> _Text passage_
On Bravais Colorings Associated with Periodic and Non-Periodic Crystals


Ma. Louise Antonette N. De Las Peñas* and Enrico Paolo C. Bugarin

Department of Mathematics, Ateneo de Manila University,
Loyola Heights, Quezon City 1108, Philippines
corresponding author: This email address is being protected from spambots. You need JavaScript enabled to view it.




In this work, a theory of color symmetry is presented that extends the ideas of traditional theories of color symmetry for periodic crystals to apply to non-periodic crystals. The color symmetries are associated to each of the crystalline sites and may correspond to different chemical species, various orientations of magnetic moments and colorings of a non-periodic tiling. In particular, we study the color symmetries of periodic and non-periodic structures via Bravais colorings of planar modules that emerge as the ring of integers in cyclotomic fields with class number one. Using an approach involving matrices, we arrive at necessary and sufficient conditions for determining the color symmetry groups and color fixing groups of the Bravais colorings associated with the modules Mn = Z[exp(2πi/n)], and list the findings for M15 = Z[exp(2πi/15)] and M16 = Z[exp(πi/8)]. In the second part of the paper, we discuss magnetic point groups of crystal and quasicrystal structures and give some examples of structures whose magnetic point group symmetries are described by Bravais colorings of planar modules.

> _Supplied material_
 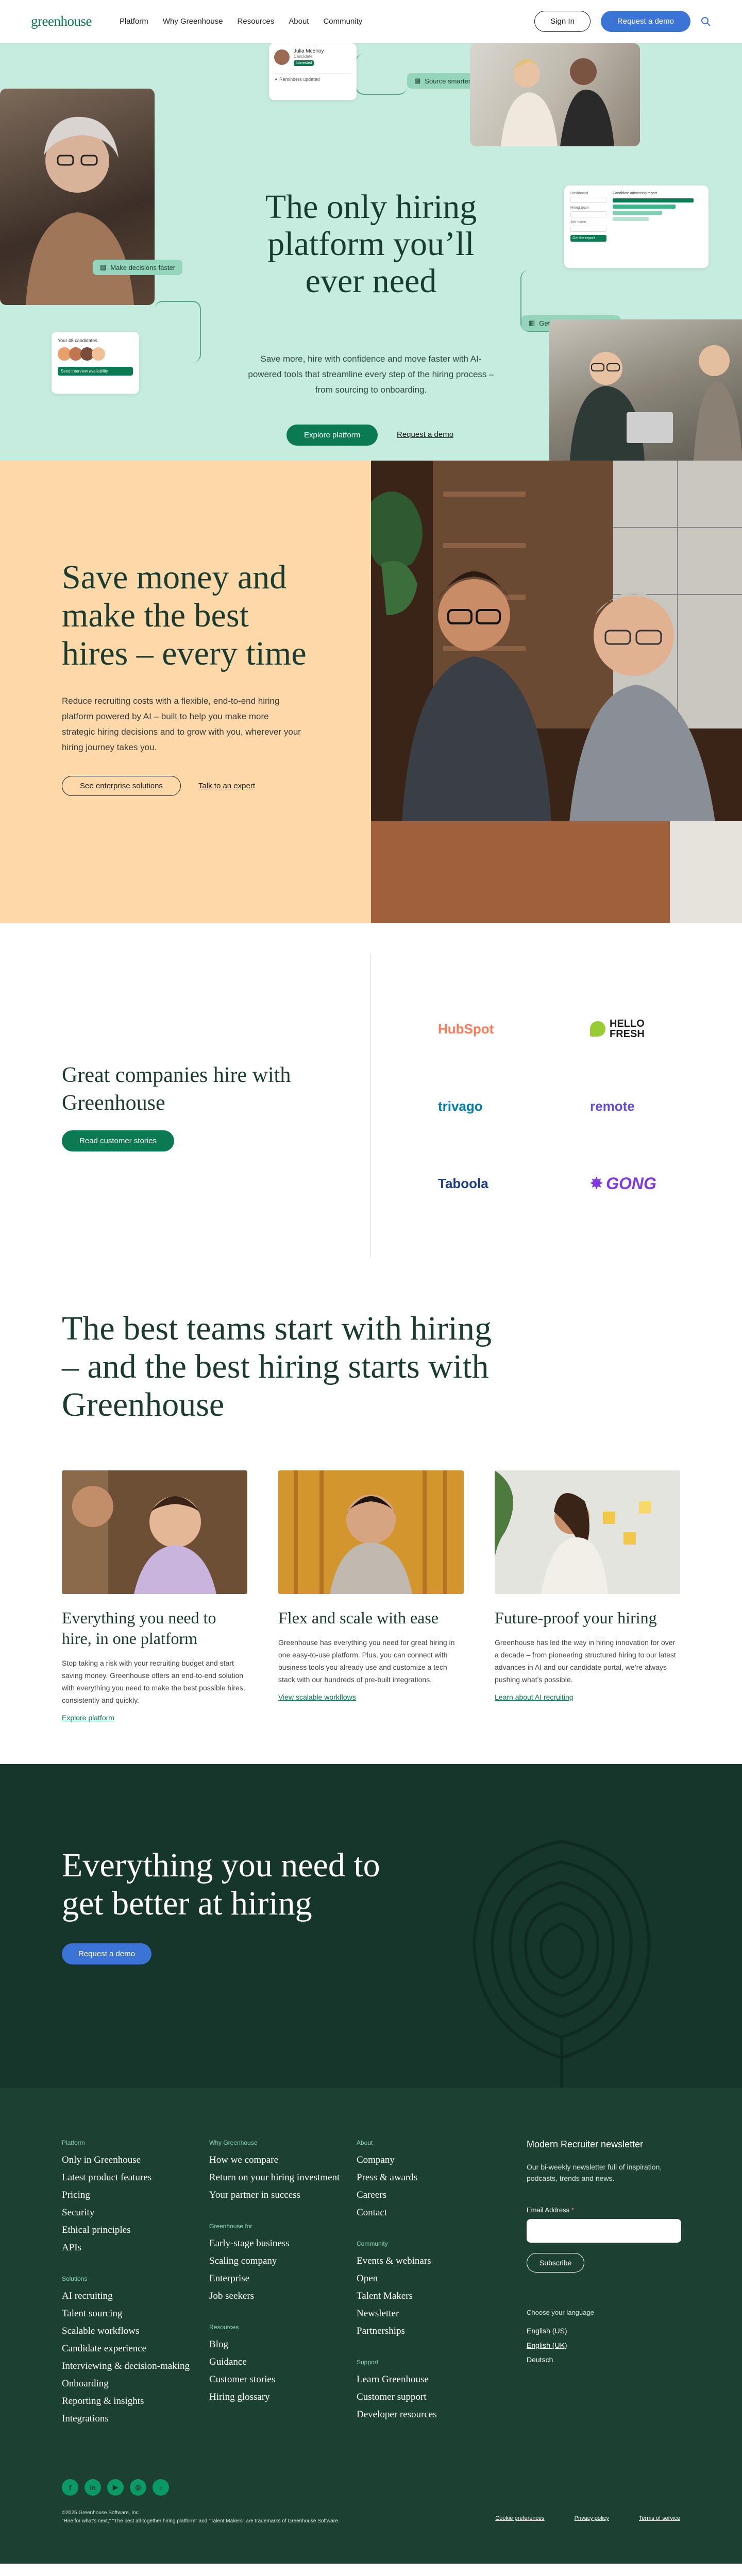 I want to click on copyright: ©2025 Greenhouse Software, Inc., so click(x=101, y=2513).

> _Your tasks_
1) In the Bravais colorings abstract, which two modules are findings listed for?
2) Please carry on the Bravais colorings abstract from the point where it stops.
The listing isn't needed here.

> _Numbered responses_
1) M15 = Z[exp(2πi/15)] and M16 = Z[exp(πi/8)].

2)
The discovery of alloys with long-range orientational order and sharp diffraction images of non-crystallographic symmetries has initiated an intensive investigation of possible structures and physical properties of such systems. It was this amplified interest that established a new branch of solid state physics and also of discrete geometry called the theory of quasicrystals. To this day, since its discovery in 1984, quasicrystals have been studied intensively by metallurgists, physicists, and mathematicians. Mathematicians in particular are increasingly intrigued by the underlying mathematical principles that govern quasicrystals, the geometry of diffraction patterns, and their link to the study of the fascinating properties of non-periodic tilings. The most important manifestation of quasicrystals is their implicit long-range internal order that makes itself apparent in the diffraction patterns associated with them. The mathematics used to model such objects and to study their diffractive and their self-similar internal structures turns out to be highly interdisciplinary and includes algebraic number . . . . . . . . .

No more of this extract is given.